Gig-going has become too serious: Letting my hair down in a Pitbull bald cap

As the old proverb goes, “This is for everybody going through tough times, believe me, been there, done that. But every day above ground is a good day, remember that”. And by proverb, I mean Pitbull.

If Miami had its very own version of Jesus, he may well come down from on high by the name of Mr 305 with shouts of “Dalé!”. To use an overwrought phrase, Pitbull really is the man, the myth, and the legend. His social media meme capabilities may be endless, and his bald head may be all the more alluring, but he’s also exactly the antidote that the music world needs right now.

Invariably, some of you will already be furiously submitting complaints about my ability to hold this position as a music critic; everything I’m meant to do has to be profound, well-considered, and tasteful. To be honest, perhaps a few years ago, I might have agreed with you. But just this very week, I found myself donning my aviator sunglasses and cramming my unruly, curly hair into a bald cap to go and see the man himself. So what has happened since?

Let’s not beat about the bush here: journalist or not, if you’re reading this, the chances are that you have been to a fair share of pretentious gigs in your time. Don’t worry, I’m also including myself within that number. The grand jury of indie music supposedly rules on what is and isn’t acceptable to publicly enjoy, and most of the time, we all find ourselves subscribing to that law.

But as time goes on, I’ve realised how increasingly pretentious and high-brow things are becoming. This isn’t about blaming anyone or anything in particular, but you look at rising rock stars who are so up their own arses that it’s physically painful to listen to, the ones who talk about going on journeys of discovery to arrive at some banal guitar solo, and wonder where we’ve gone wrong.

Gig-going has become too serious- Letting my hair down in a Pitbull bald cap
Credit: Far Out

Pitbull doesn’t have time for any of that. The Cameron Winters of the world would be frothing at the mouth with the so-called vulgarity and commonness, but honestly, none of us should have time for that kind of jaded view on life anymore, either. Particularly when it comes to the live space, Mr Worldwide is actually cultivating a global revolution. Admittedly, it may not be the mantra he set out to create as a rapper, but I feel strongly that there’s an art we’ve lost in the midst of gig-going that should have always stayed at the front and centre: simply having fun.

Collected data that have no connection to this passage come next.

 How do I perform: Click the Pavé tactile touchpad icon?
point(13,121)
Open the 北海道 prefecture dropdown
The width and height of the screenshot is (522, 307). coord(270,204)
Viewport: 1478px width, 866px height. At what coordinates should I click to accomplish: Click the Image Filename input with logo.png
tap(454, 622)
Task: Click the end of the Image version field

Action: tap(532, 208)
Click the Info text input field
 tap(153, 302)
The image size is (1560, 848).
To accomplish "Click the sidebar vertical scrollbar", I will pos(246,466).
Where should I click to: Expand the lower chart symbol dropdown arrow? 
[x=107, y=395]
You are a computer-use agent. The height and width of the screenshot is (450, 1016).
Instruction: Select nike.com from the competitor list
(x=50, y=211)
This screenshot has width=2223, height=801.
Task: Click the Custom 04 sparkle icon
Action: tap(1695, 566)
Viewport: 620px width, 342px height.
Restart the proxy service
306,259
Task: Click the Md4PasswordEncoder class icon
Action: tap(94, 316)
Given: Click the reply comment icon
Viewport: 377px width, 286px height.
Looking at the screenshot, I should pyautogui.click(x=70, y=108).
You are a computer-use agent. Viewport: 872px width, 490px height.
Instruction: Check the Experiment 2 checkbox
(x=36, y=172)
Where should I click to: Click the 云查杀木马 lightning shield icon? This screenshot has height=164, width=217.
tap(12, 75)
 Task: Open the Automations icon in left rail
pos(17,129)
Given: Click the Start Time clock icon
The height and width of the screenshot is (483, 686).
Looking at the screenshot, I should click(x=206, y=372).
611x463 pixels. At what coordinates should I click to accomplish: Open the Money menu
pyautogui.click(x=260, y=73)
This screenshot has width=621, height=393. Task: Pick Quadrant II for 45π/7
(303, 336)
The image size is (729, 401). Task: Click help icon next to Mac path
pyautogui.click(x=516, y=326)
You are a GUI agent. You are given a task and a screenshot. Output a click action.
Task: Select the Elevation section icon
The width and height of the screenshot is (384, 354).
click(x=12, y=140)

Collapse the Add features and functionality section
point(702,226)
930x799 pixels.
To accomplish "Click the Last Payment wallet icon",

It’s not about the picture-perfect outfits, the performative mosh pits, and the constant filming of every second on stage. It’s about escaping from the real world for a little while, and letting your hair down. Well, in this specific instance, it was more about hemming your hair up into a terrifyingly synthetic bald cap bought off Amazon for £6.99, to be fair. Yet the sense of freedom was apparent to me even while I was getting ready in the middle of the afternoon. I didn’t have to put on a full face of makeup, given that the sunglasses and bald cap were doing the work for me, and my outfit was decided by the consensus that every Pitbull gig-goer must wear his classic shirt and tie.

I subsequently arrived in high spirits at Glasgow’s Bellahouston Park, thankfully having spotted several other baldies en route and therefore quelling the small seed of anxiety that I was about to make an absolute tit of myself in my choice of attire. In fact, it was this precisely which became the overriding high point of the night. Absolutely no one was taking themselves seriously, and everyone was joining in and having a laugh together, and while the weather may have made it feel like it was February rather than July, as the rain thundered and the winds howled, it seemed as if the crowd only increasingly morphed into one.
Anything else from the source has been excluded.